By Don Schanche Jr.
Associated Press
In 1912, the black residents of Forsyth County, Georgia, were driven from their homes by violence and threats of violence from their white neighbors. More than 1,000 people fled the county, leaving it virtually all white for the next seven decades. This unwilling exodus forms the basis for “Blood at the Root: A Racial Cleansing in America” by Patrick Phillips.
Raised in Forsyth County, now a suburban bedroom community about 40 miles northeast of Atlanta, the author heard his childhood acquaintances tell tales of the 1912 expulsions that sounded almost mythical. But as an adult, a published poet and a university professor, he felt compelled to take a closer look. The stories of human suffering that he reveals in this gripping and meticulously documented account make the horror of those boyhood stories seem pale by comparison.
Like many episodes of Southern racial violence during that era, it began with an attack on a white woman.
In a rural village called Oscarville, 18-year-old Mae Crow was found beaten, bloodied and unconscious, and her injuries proved fatal. Rumors circulated, filling in imagined details, and suspicion soon fell on three young black men.
One of them, 24-year-old Rob Edwards, was quickly lynched.
“When a rumor spread that ‘Big Rob’ had confessed to the crime, a group of white farmers stormed the county jail and, according to one witness, shot Edwards as he cowered in his cell, then bashed in his skull with crowbars,” Phillips writes. “Others say Edwards emerged alive, pleading for mercy, and died while being dragged from the back of a wagon, a noose cinched tight around his neck.”
One of the other two suspects was also reported to have confessed _ a confession Phillips says was almost certainly extracted via torture. As Phillips reports, the two were later tried and hanged in a huge public spectacle, witnessed by thousands, but not before widespread terrorism was inflicted on the local black community.
“Some of the attacks later made headlines in Atlanta,” Phillips writes, “and it’s likely that similar raids had been happening since the discovery of Mae Crow’s body in early September. The night riders fired shots into front doors, threw rocks through windows and hollered warnings that it was time for black families to ‘get.’ But of all their methods, torches and kerosene worked best, since a fire created a blazing sign for all to see and left the victims no place to ever come back to.”

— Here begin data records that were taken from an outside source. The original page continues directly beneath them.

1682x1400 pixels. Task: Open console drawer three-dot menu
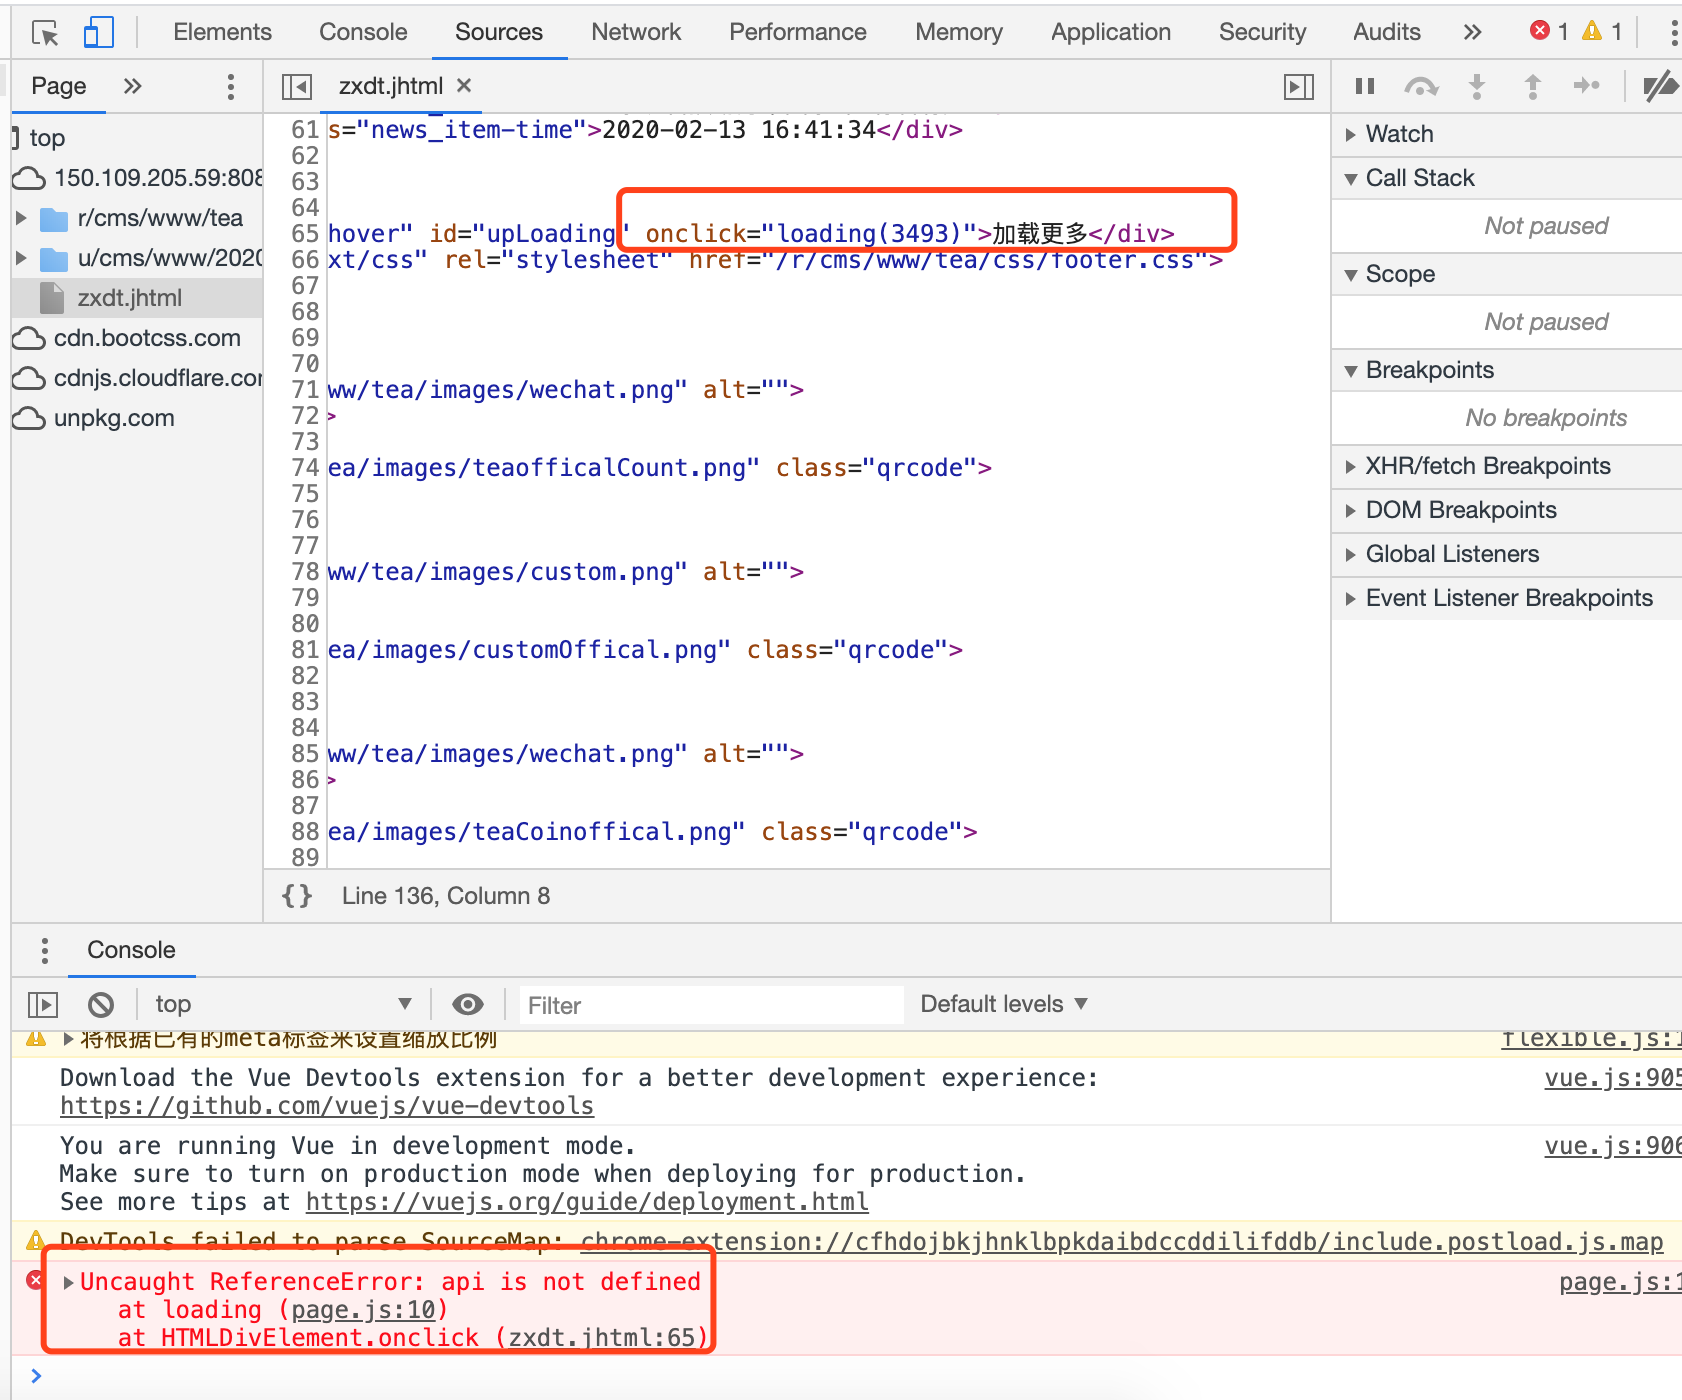pos(44,950)
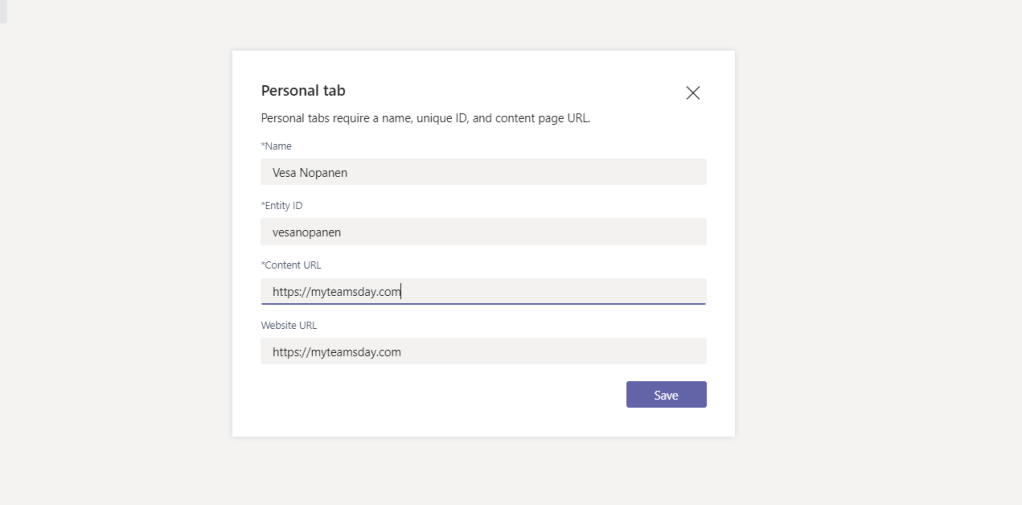Screen dimensions: 1022x505
Task: Click the personal tabs requirement description text
Action: (425, 118)
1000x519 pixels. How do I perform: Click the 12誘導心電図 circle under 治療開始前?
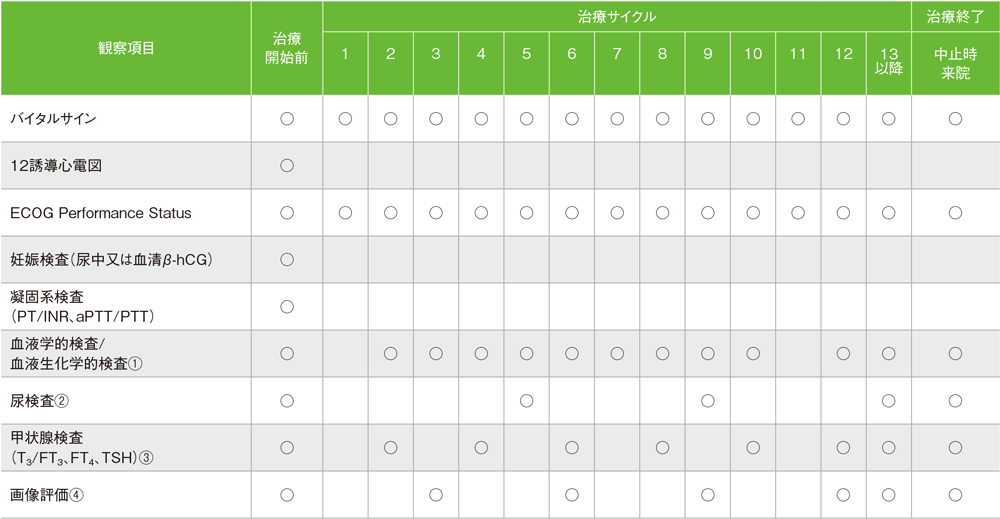coord(287,166)
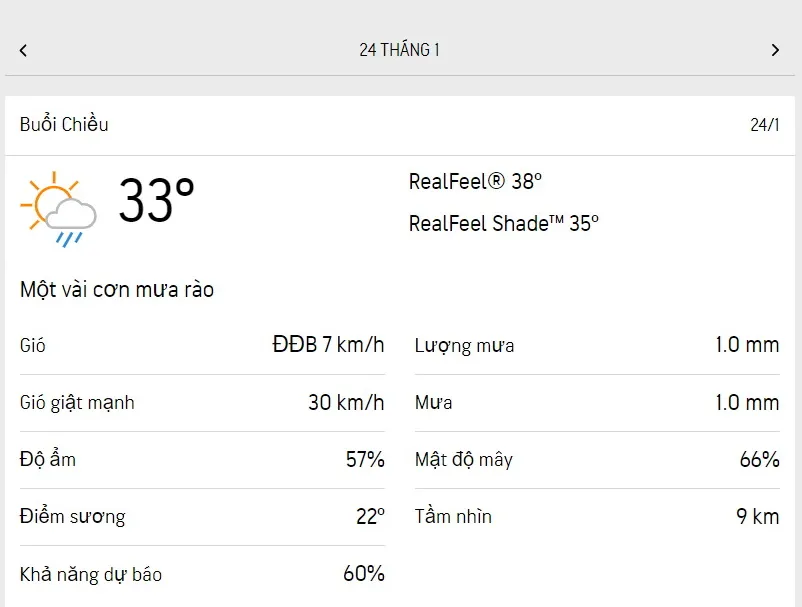Click the 24 THÁNG 1 date header

click(x=399, y=50)
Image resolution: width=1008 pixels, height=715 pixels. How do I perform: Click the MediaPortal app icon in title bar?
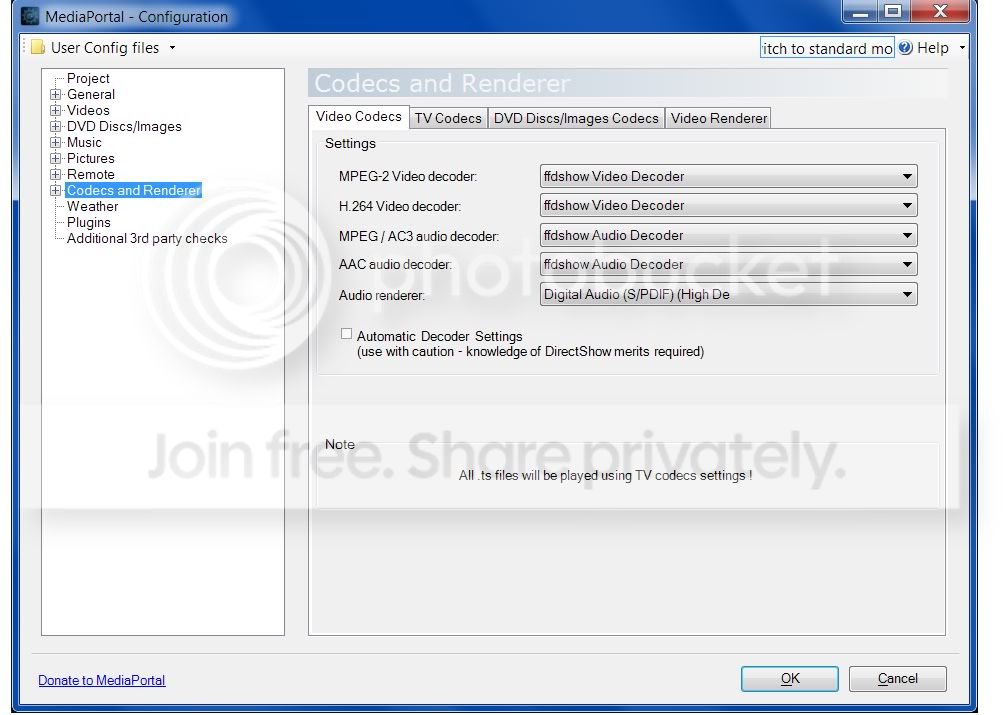pyautogui.click(x=30, y=16)
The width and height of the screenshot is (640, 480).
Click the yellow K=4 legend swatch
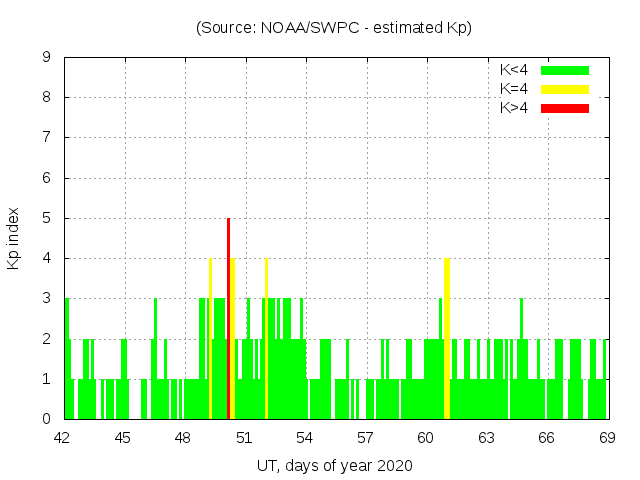tap(565, 89)
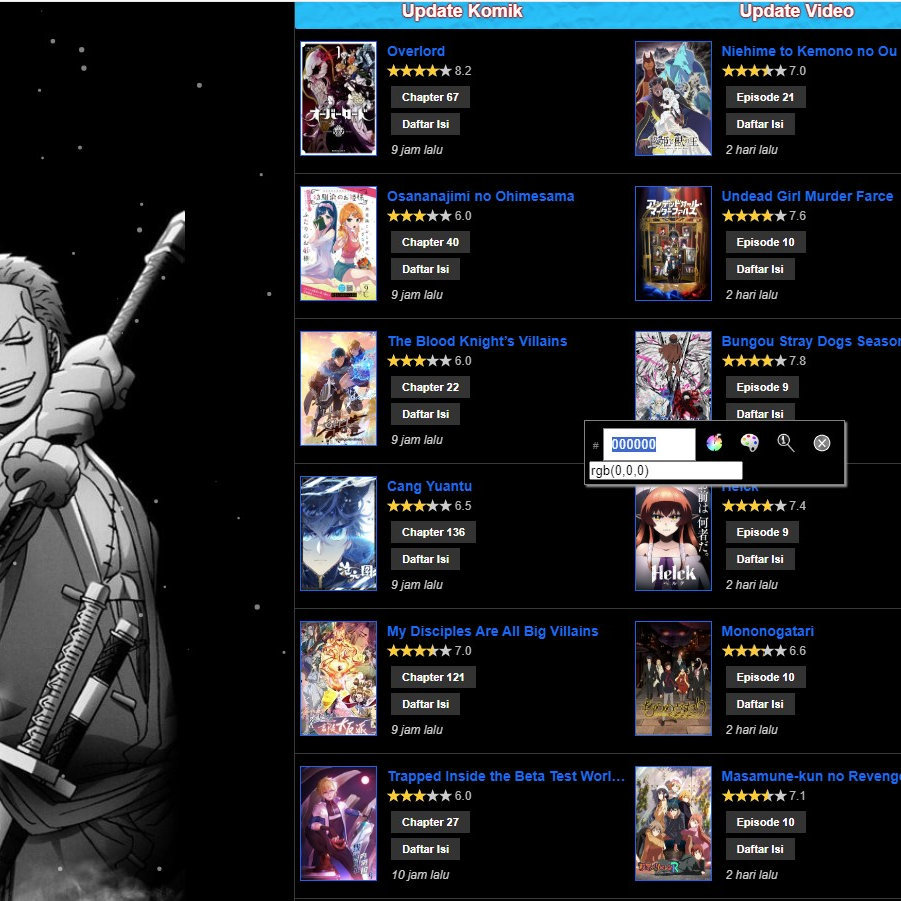901x901 pixels.
Task: Open Trapped Inside the Beta Test World link
Action: pyautogui.click(x=505, y=776)
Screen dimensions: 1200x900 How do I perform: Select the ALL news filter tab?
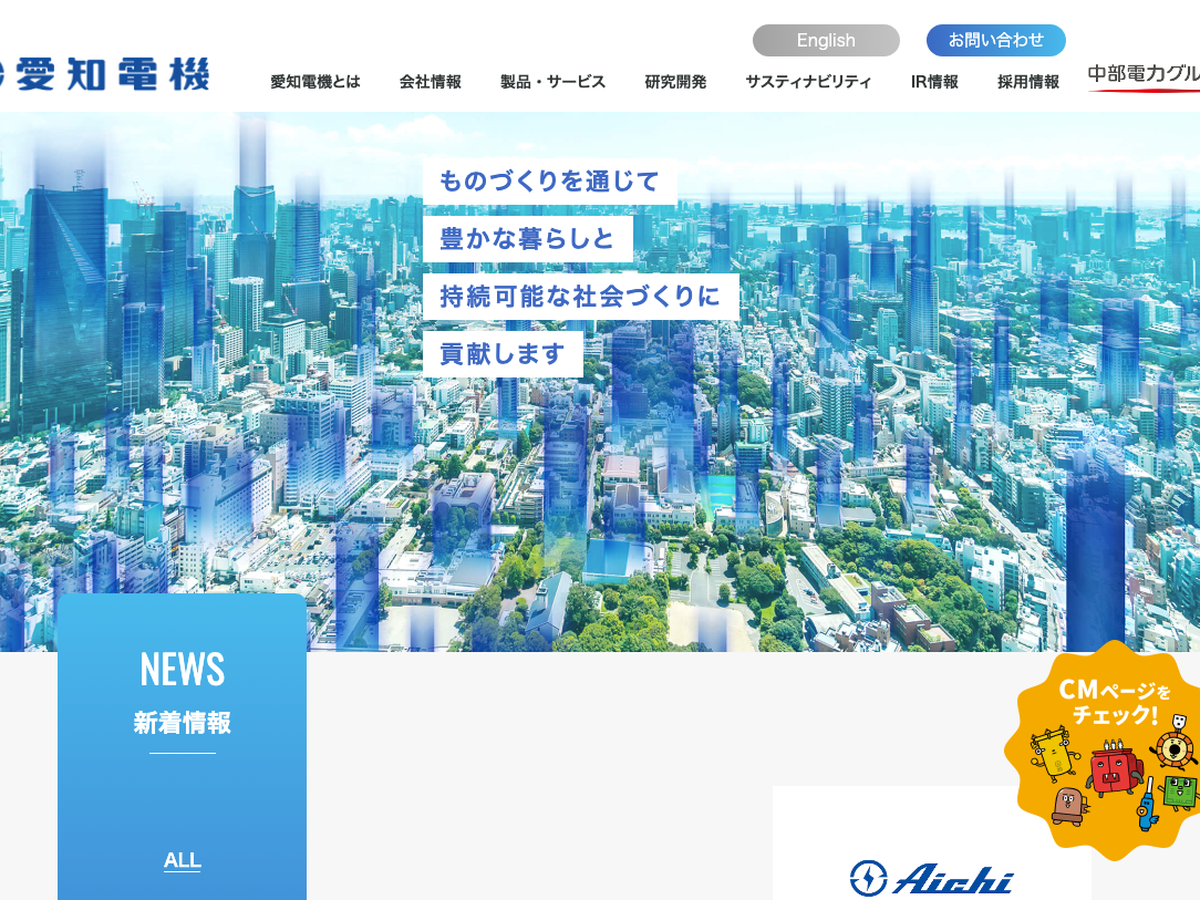(x=182, y=860)
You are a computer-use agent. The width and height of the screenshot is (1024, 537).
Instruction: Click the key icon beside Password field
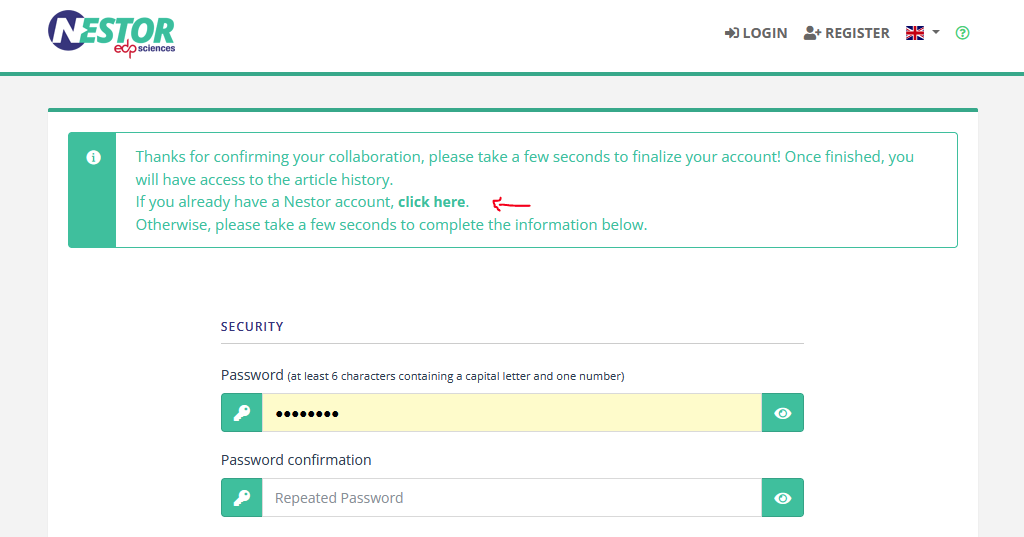(x=242, y=413)
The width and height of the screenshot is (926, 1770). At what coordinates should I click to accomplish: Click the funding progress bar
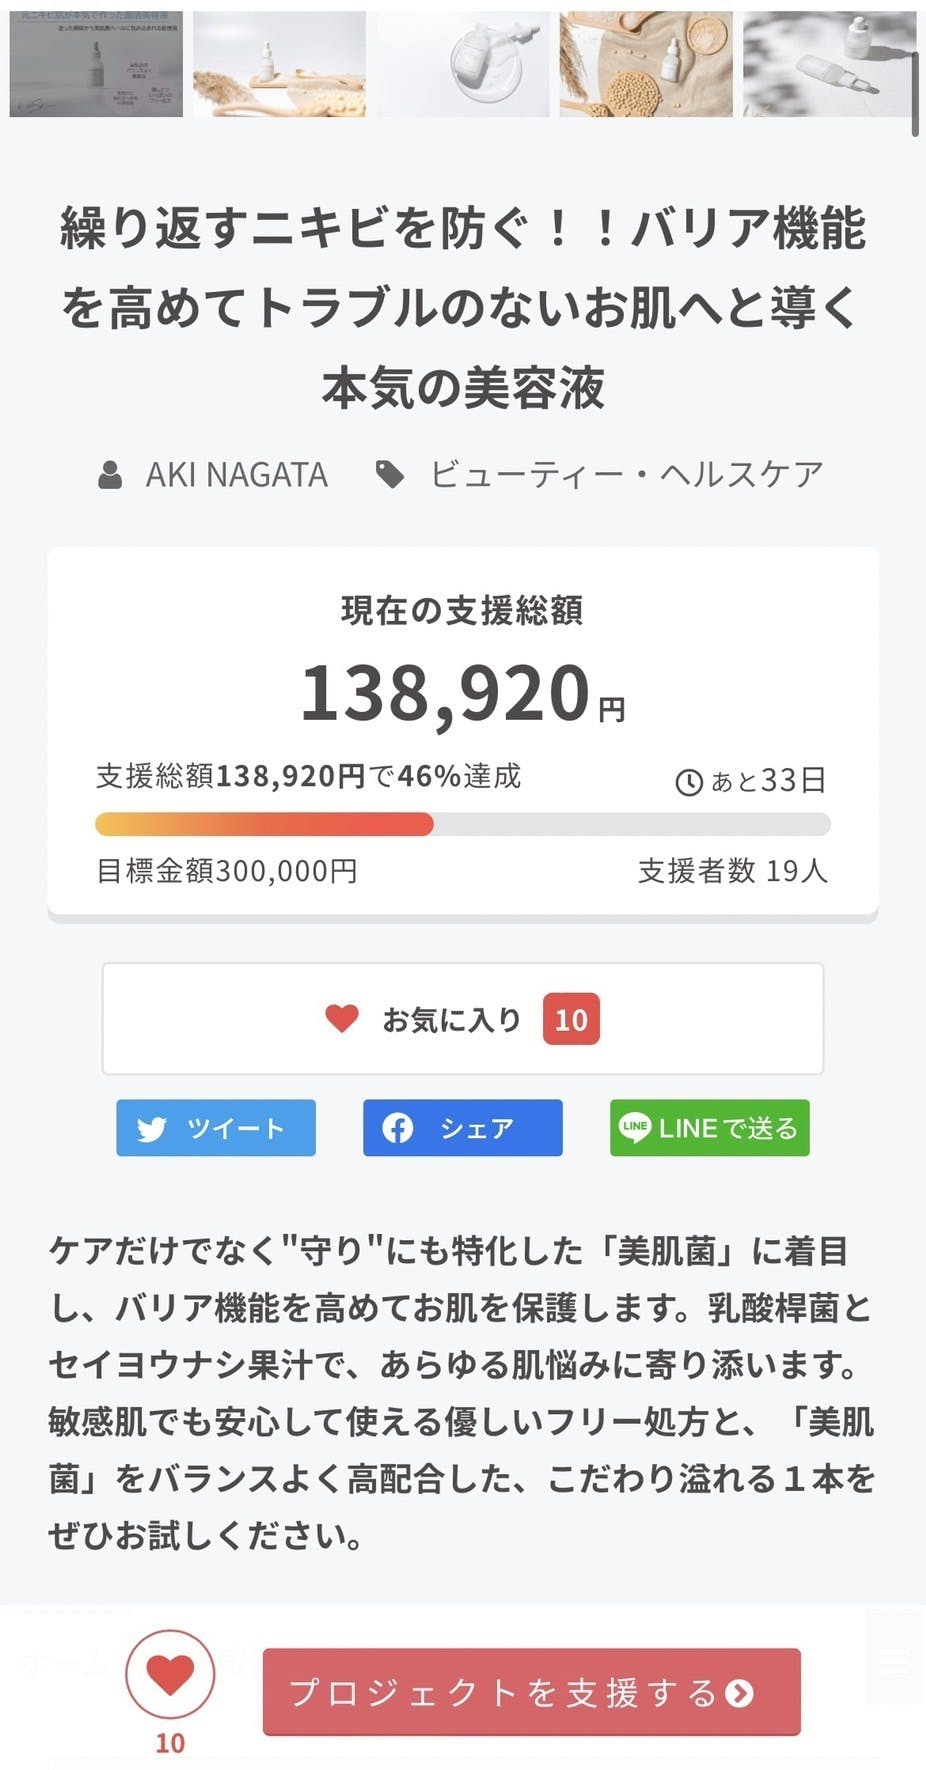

While many local blacks were poor sharecroppers, some had managed to acquire houses and land in the few generations since slavery. After they fled in fear, their vacant property was later quietly appropriated by whites.
“Today,” Phillips notes, “many of those same lots are home not to chicken houses, cow pastures, and hog pens but suburban housing developments, filled with multimillion-dollar homes. What was once stolen with a wink and a nod at the county courthouse has now become some of the most valuable real estate in all of metropolitan Atlanta.”
For all but the locals and the displaced, the violence quickly receded from memory. Not until the late 1980s, when civil rights marchers from Atlanta descended on Forsyth County to protest its all-white status and faced a jeering, Confederate flag-waving crowd, did the world take note of the county’s peculiar history _ which differed only by degrees from the racial violence that erupted for decades throughout the South.
A study released in 2015 by the Montgomery, Alabama-based Equal Justice Initiative documented 4,075 racial terror lynchings in 12 Southern states between the end of Reconstruction in 1877 and 1950.
It was typical, in those cases, for a coroner’s jury to rule the victim died “at the hands of parties unknown.”
In the case in Forsyth County, Phillips reminds readers of a massive crime — and names at least some of the killers.